■ **Excerpt to read**
* * * * * * *

But that is set to change thanks both to stricter legal requirements and the demands for greater transparency from financial market participants.
Professional investors such as fund managers and private equity investors can only provide their clients with reasonable justification as to why they are investing in a company when they have the numbers to back them up. In future, therefore, companies will have to prove in hard metrics the extent to which they comply with sustainability requirements.
One big step in improving the quality and availability of data is the recently announced cooperation between five of the most important standard-setters: the Carbon Disclosure Project, the Climate Disclosure Standard Board, the Global Reporting Initiative, the International Integrated Reporting Council and the Sustainability Accounting Standards Board.
Together they intend to create a comprehensive reporting standard for companies. In addition, there are a number of young start-ups that aim to make data collection and processing easier for companies with the help of new software solutions.
The financial market offers more instruments
If they provide the necessary underlying data, companies can reasonably hope to enter the market for ESG-compliant capital. Interest and availability of green bonds, social bonds, ESG-linked bonds, loans, or promissory note loans is growing.
These instruments' interest rates are linked to attaining measurable targets, such as an ESG rating. If a company fails to meet the standard, the interest rate increases. Exactly what this ESG link looks like can be negotiated individually between companies and capital markets.

* * * * * * *

■ **Data excerpts**

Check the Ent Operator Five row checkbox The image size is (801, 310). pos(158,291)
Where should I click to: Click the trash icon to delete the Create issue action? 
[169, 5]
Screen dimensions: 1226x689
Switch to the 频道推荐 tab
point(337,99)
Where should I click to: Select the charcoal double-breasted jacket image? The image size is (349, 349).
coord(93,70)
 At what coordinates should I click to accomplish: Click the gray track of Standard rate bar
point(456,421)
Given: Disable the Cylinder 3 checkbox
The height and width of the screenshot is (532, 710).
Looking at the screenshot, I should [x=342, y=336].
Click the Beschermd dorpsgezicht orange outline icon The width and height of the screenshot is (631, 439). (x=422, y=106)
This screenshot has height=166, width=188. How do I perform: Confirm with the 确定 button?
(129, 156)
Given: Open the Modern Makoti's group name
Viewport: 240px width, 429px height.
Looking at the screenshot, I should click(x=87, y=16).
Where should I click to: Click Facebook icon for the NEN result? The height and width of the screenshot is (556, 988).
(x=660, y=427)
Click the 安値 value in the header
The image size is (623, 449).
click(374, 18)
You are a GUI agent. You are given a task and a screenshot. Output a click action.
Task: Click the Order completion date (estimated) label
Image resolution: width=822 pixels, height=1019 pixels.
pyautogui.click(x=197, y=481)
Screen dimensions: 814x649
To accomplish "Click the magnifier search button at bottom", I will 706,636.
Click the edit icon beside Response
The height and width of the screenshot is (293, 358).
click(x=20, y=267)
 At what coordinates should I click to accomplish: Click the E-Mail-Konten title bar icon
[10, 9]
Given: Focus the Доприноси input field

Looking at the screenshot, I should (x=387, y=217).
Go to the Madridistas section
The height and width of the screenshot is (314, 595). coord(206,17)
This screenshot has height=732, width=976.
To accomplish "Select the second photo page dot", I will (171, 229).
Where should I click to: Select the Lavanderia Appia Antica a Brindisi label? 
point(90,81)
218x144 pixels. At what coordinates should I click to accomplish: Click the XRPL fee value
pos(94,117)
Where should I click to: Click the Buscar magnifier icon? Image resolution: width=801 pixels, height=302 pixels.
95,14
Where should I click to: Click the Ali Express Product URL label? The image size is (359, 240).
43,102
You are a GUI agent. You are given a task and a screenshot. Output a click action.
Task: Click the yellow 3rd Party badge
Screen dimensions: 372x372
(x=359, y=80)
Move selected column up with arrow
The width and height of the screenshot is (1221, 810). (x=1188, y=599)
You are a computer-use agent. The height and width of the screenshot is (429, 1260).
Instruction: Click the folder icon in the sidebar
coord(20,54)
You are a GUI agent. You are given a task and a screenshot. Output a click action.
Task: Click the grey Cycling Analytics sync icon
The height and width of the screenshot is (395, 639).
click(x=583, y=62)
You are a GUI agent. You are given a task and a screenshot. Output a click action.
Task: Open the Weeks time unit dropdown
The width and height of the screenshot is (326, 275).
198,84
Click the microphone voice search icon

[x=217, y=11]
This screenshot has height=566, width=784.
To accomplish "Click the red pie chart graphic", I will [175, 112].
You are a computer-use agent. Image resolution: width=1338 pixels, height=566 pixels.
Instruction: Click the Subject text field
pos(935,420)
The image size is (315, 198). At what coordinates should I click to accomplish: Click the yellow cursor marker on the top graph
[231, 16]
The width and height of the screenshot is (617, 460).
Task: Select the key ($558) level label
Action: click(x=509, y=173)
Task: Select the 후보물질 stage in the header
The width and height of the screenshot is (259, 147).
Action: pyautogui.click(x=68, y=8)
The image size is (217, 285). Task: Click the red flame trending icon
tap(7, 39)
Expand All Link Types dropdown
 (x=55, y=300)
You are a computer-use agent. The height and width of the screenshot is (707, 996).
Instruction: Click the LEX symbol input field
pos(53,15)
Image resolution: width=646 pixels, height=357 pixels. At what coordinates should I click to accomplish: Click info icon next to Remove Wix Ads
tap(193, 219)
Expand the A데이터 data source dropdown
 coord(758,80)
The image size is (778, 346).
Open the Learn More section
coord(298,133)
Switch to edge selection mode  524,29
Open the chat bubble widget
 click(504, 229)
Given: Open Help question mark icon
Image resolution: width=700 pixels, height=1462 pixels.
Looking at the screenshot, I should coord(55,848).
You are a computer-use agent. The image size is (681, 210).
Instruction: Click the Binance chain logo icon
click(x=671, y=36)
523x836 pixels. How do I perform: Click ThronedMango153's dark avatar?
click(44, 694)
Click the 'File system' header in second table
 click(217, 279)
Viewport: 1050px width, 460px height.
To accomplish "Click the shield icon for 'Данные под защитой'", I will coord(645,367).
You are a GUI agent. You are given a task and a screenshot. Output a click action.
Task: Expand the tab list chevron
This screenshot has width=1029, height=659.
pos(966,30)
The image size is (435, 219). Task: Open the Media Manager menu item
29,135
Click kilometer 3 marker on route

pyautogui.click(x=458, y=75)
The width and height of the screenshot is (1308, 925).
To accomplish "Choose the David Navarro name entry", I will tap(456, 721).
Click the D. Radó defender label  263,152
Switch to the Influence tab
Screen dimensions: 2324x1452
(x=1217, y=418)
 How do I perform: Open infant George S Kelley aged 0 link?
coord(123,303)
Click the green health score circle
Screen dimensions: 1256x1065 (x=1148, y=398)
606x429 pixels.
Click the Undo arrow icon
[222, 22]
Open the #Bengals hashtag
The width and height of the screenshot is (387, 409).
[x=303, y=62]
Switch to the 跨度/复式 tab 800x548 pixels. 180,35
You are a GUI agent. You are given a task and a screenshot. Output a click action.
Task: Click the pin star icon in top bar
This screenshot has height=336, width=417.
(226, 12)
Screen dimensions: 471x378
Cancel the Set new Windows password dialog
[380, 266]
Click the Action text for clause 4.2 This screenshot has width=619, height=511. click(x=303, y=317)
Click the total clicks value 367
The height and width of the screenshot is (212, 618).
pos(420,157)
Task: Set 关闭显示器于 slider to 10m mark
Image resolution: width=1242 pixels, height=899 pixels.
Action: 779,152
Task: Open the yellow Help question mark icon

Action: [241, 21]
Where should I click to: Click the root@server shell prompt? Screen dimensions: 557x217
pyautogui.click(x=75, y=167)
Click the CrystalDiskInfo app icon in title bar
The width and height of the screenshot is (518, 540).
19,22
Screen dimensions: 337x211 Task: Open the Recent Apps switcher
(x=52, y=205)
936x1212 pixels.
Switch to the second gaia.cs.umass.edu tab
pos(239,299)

* * * * * * *

■ **To do**
A – Translate this sentence from the excerpt on ESG reporting into Spanish: "If a company fails to meet the standard, the interest rate increases."
B – Please print the part of the excerpt on ESG reporting that begins at the words "But that is" and stops after "with sustainability requirements.".

■ **Solution set**
A – Si una empresa no cumple el estándar, el tipo de interés aumenta.

B –
But that is set to change thanks both to stricter legal requirements and the demands for greater transparency from financial market participants.
Professional investors such as fund managers and private equity investors can only provide their clients with reasonable justification as to why they are investing in a company when they have the numbers to back them up. In future, therefore, companies will have to prove in hard metrics the extent to which they comply with sustainability requirements.